Les subventions pour les voitures électriques pourraient faire plus de tort que de bien

Un peu partout dans le monde, de la Chine à l’Allemagne en passant par les États-Unis, les subventions à l’achat de véhicules électriques se sont imposées comme un moyen efficace de stimuler la production des technologies axées sur les énergies renouvelables, ainsi que de réduire les émissions de gaz à effet de serre.

Pourtant, une nouvelle étude réalisée par Ian Irvine, professeur en sciences économiques à l’Université Concordia (Canada), montre que subventionner l’achat des véhicules électriques dans le contexte nord-américain n’aura pas pour effet de faire baisser à court terme les émissions de gaz à effet de serre, mais que cela pourrait, au contraire, les faire augmenter, et ce, aux frais des contribuables.

Dans cette étude publiée récemment dans la revue Analyse de politiques, le Pr Irvine a comparé les mesures incitatives visant à favoriser la production de véhicules électriques qui figurent dans la réglementation des États-Unis sur l’efficacité énergétique (Corporate Average Fuel Economy ou CAFE) à celles des nouvelles politiques sur les véhicules électriques en vigueur en Ontario, au Québec et en Colombie-Britannique.

Le chercheur a découvert que, si les subventions stimulent effectivement la production de véhicules électriques, elles limitent, en revanche, les effets des exigences d’efficacité que comportent les mesures incitatives existantes relatives aux véhicules ordinaires. À court terme, les subventions à l’achat de véhicules électriques n’apportent rien en matière de réduction des émissions de gaz à effet de serre, et elles pourraient même les faire augmenter.

« Il arrive que plusieurs politiques complémentaires soient mises en œuvre pour atteindre un objectif commun, explique Ian Irvine. Mais, dans ce cas, elles se nuisent mutuellement. »

La réglementation CAFE a été modifiée en 2012 pour obliger les constructeurs à faire baisser de 5 % par an les émissions moyennes de CO2 de leurs véhicules, de 2017 à 2025.

Normalement, la quantité de CO2 qu’un véhicule peut rejeter est fonction de son gabarit, c’est-à-dire de la superficie de l’espace situé entre les roues. « Toutefois, affirme le professeur, étant donné que les objectifs annuels de réduction des émissions de gaz à effet de serre sont fixés en fonction d’un nombre moyen des véhicules de leur parc automobile, les constructeurs disposent d’une certaine latitude pour répartir, entre les catégories et les modèles de véhicules, les améliorations annuelles auxquelles ils sont tenus en matière d’efficacité. »

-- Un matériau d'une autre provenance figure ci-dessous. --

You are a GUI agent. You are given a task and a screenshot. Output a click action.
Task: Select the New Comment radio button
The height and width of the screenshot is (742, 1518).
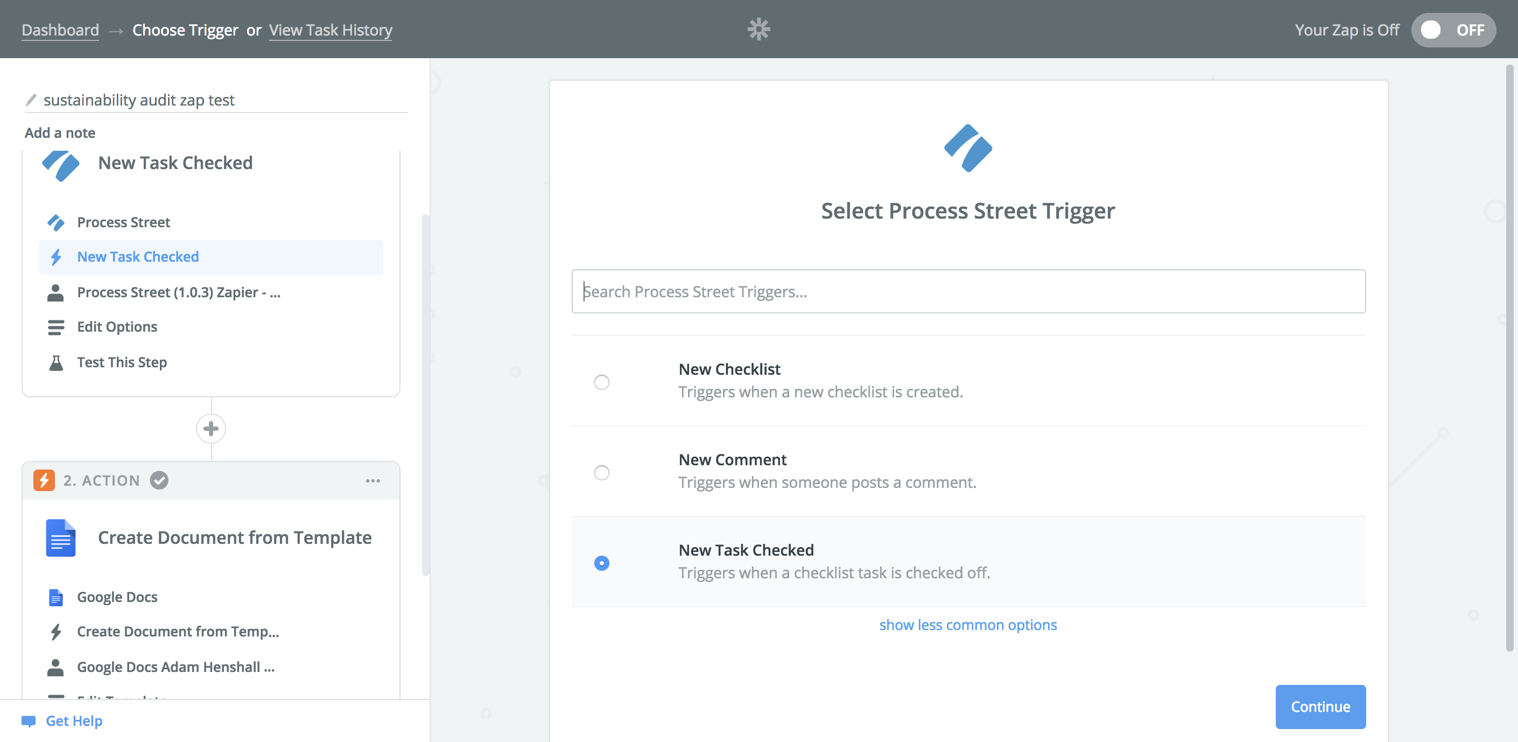601,473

« C’est ce qu’on appelle une politique régressive »

En vertu de la réglementation CAFE, une voiture électrique est considérée comme un véhicule ne produisant pas d’émissions. Il s’agit d’une mesure incitative visant à favoriser l’investissement destiné à la production de véhicules électriques. Ainsi, quand un constructeur produit un véhicule électrique, il obtient un crédit carbone qu’il peut vendre à un autre constructeur, reporter sur une année ultérieure ou appliquer à d’autres véhicules de son parc automobile.

Autre mesure incitative : le constructeur reçoit un crédit carbone supplémentaire d’une valeur supérieure à la quantité de CO2 que la vente du véhicule permet d’éviter de produire. Pour un véhicule électrique, le crédit — un coefficient –, qui était de 2,5 en 2016 baisse progressivement pour atteindre 1,5 en 2025.

Ainsi, comme l’a montré le Pr Irvine, si un véhicule d’un gabarit de 50 pi2 peut produire 150 g de CO2/km, un constructeur ayant vendu en 2016 un véhicule électrique du même gabarit obtient un crédit lui donnant droit à 375 g de CO2/km.

« Le constructeur peut utiliser ce crédit carbone pour assouplir les critères qu’il doit respecter en matière d’amélioration de l’efficacité des véhicules ordinaires qu’il vend, explique le chercheur. Autrement dit, favoriser la mise en circulation de véhicules électriques grâce à des subventions ne se traduit pas par une réduction des émissions de gaz à effet de serre. »

De plus, les politiques d’octroi des subventions s’appliquent à tous les acheteurs potentiels, et non pas uniquement à ceux qui n’auraient pas autrement les moyens de faire l’acquisition d’un véhicule électrique. Pour Ian Irvine, c’est gaspiller l’argent des contribuables.

« L’étude montre que les subventions destinées à l’achat de véhicules profitent généralement aux personnes appartenant aux 10 centiles supérieurs de la pyramide des revenus, affirme le professeur en économie. C’est ce qu’on appelle une politique régressive. »

Finalement, Ian Irvine estime que la principale leçon à retenir de son étude est la prudence.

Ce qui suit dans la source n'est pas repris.